• What to work on
Reproduce every one of the following lines word for word, without altering anything.

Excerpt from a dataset
# # # #

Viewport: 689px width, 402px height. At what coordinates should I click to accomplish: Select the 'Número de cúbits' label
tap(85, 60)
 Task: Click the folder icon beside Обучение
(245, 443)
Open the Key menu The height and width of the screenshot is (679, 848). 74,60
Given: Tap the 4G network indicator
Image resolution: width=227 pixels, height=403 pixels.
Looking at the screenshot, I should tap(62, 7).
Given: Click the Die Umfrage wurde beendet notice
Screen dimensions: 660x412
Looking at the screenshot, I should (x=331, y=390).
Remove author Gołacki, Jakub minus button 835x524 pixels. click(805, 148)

# # # #

• Written solution
Viewport: 689px width, 402px height. At what coordinates should I click to accomplish: Select the 'Número de cúbits' label
tap(85, 60)
 Task: Click the folder icon beside Обучение
(245, 443)
Open the Key menu The height and width of the screenshot is (679, 848). 74,60
Given: Tap the 4G network indicator
Image resolution: width=227 pixels, height=403 pixels.
Looking at the screenshot, I should tap(62, 7).
Given: Click the Die Umfrage wurde beendet notice
Screen dimensions: 660x412
Looking at the screenshot, I should (x=331, y=390).
Remove author Gołacki, Jakub minus button 835x524 pixels. click(805, 148)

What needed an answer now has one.